The new digital terrestrial television will be "switched on" throughout Italy on July 1st 2022 (but in some regions the switch will take place earlier) and, by that date, all televisions must be compatible. For this reason, the Ministry of Economic Development has set up a system of incentives with an economic endowment of 151 million euros. The incentive will be granted only to certain income brackets and on a family basis and not for each individual device purchased. This is not a large amount of funds, but it must also be said that, in the end, not many people will need them because these incentives will serve to remove from our homes only the oldest televisions and decoders.
DVB-T2 incentives: who is entitled to them and how much they amount to
The amount of the incentive is 50 euros, to be considered per family nucleus. Those who have more than one TV set at home, therefore, will be entitled to the incentive only for changing one of them. The sum will be disbursed in the form of a discount on the purchase of the device (Smart TV or decoder, including TivùSat): in practice the user will pay 50 euros less, the seller will then receive 50 euros of reimbursement from the Ministry. The principle of "technological neutrality" is foreseen: any equipment suitable to decode the DVB-T2 HEVC signal can be sold with the ministerial discount. If the price of the equipment is lower than 50 euros, then the discount can cover the entire cost. Only citizens with ISEE income in bands I and II (i.e., up to 21,265.87 euros) will be eligible for the incentive.
Digital terrestrial DVB-T2: what changes
Since 2017, all equipment put on sale is already compatible with the DBV-T2 signal, because this standard dates back to 2006 and the transition to the new generation was planned some time ago. The main difference between the old and the new digital terrestrial lies in the technologies of exploitation of the available band: with DVB-T2, in fact, on the same frequency band you can transmit more data and, therefore, more channels with the same final quality. Or else transmit the same channels with a lower crowding of frequencies transmitted in the ether. Something that actually happened in Italy, to allow the arrival of a new technology: the 5G.

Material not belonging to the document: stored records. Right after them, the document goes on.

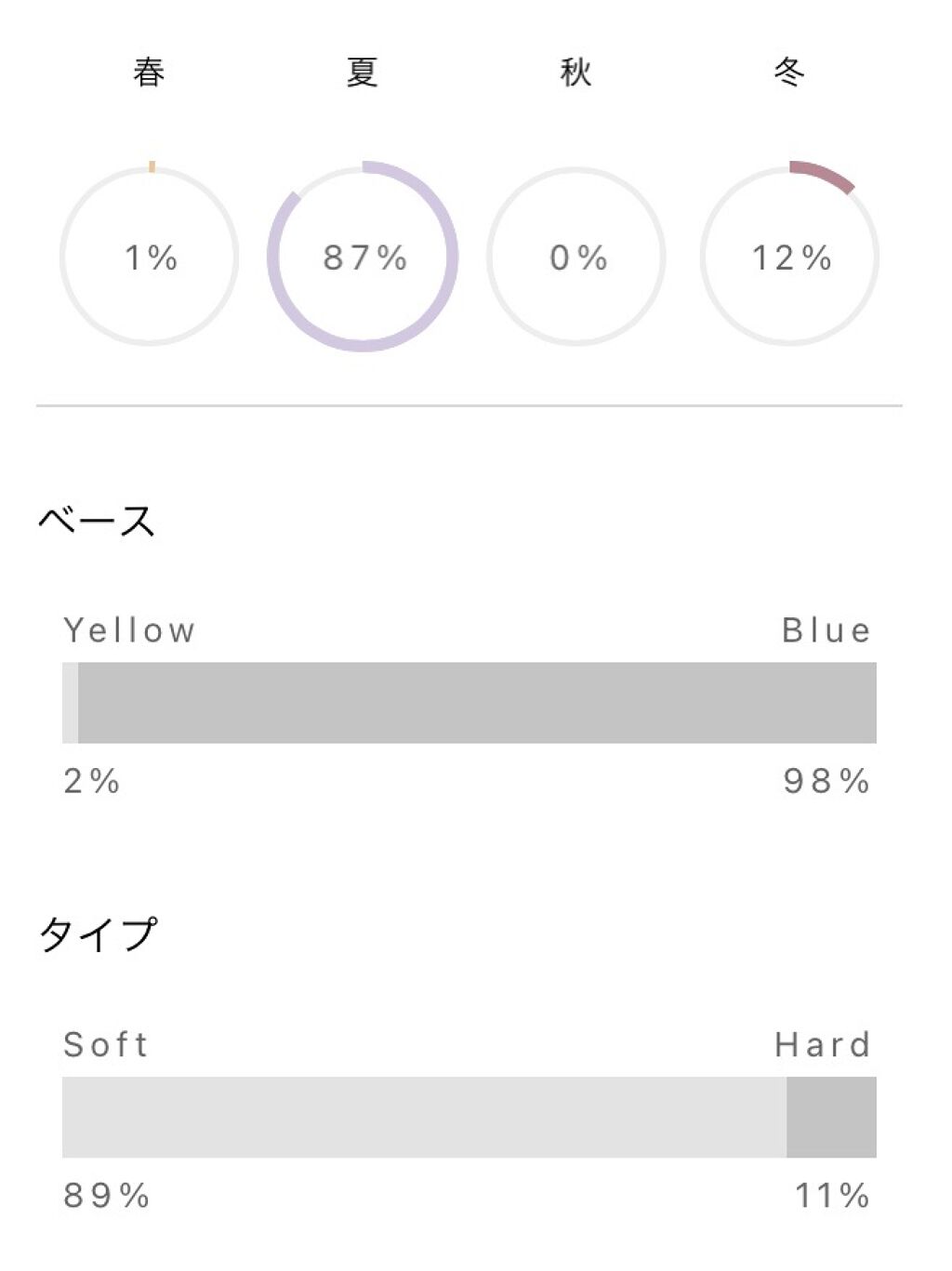
Task: Tap the 夏 (Summer) 87% circle
Action: 363,257
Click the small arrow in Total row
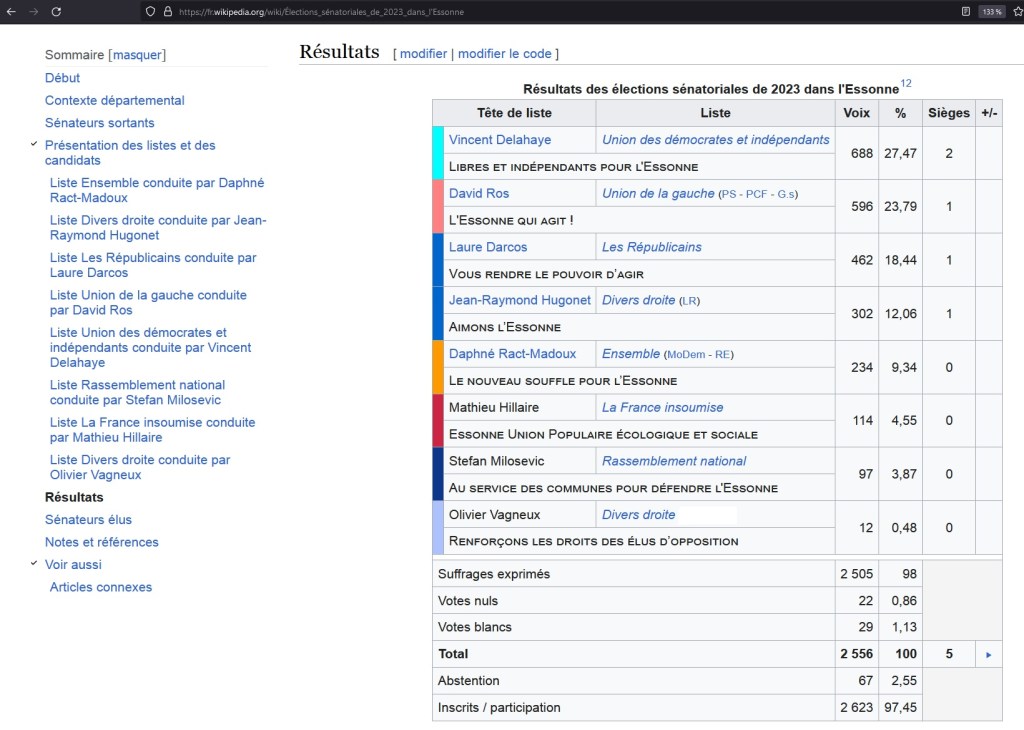 pos(988,654)
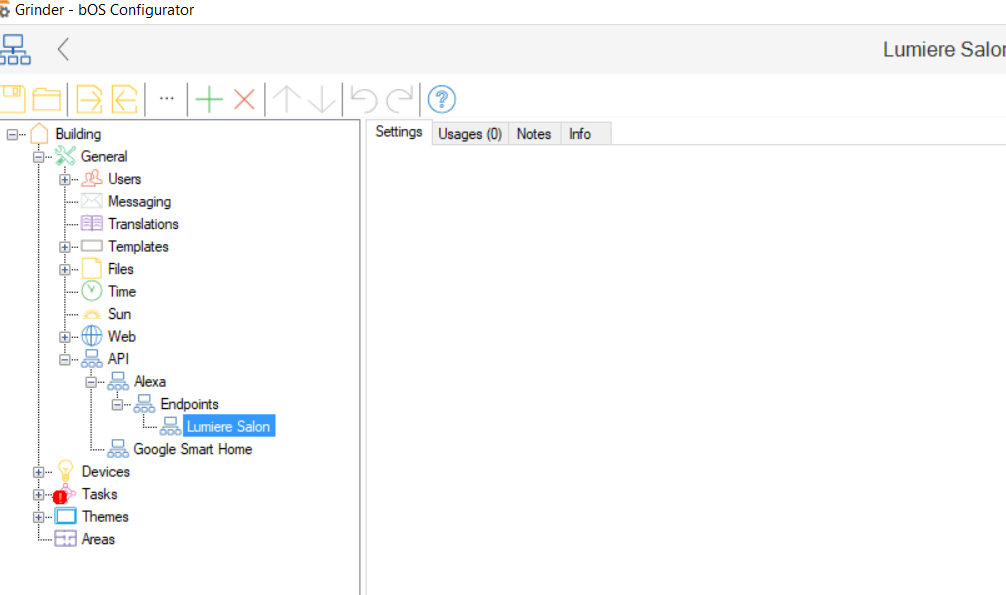
Task: Switch to the Usages (0) tab
Action: pos(470,134)
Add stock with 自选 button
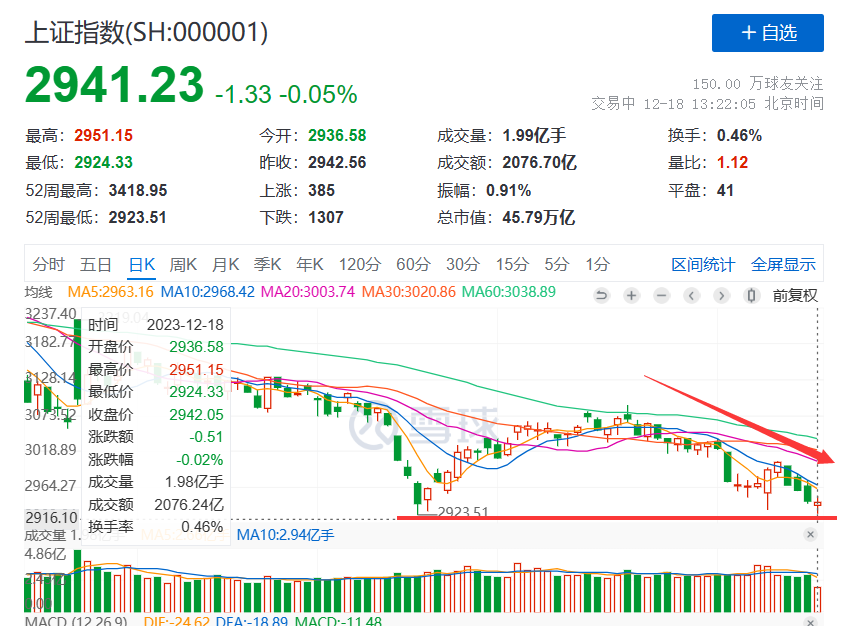 768,33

Digital terrestrial and 5G
Passing from the old to the new digital terrestrial without increasing the number of television channels available to the end user, it was possible to "pack" the channels that exist today in a smaller amount of frequencies. This has made it possible to free up, among others, the infamous "700 band", i.e. the frequencies between 694 and 790 MHz. This is a very valuable band and one that has been auctioned off for 5G data transmissions. The signal traveling on this frequency, in fact, can easily pass through walls and ceilings. In light of the fact that the TV of the future will be increasingly transmitted via the Internet and increasingly enjoyed on the move, this technical choice was considered strategic.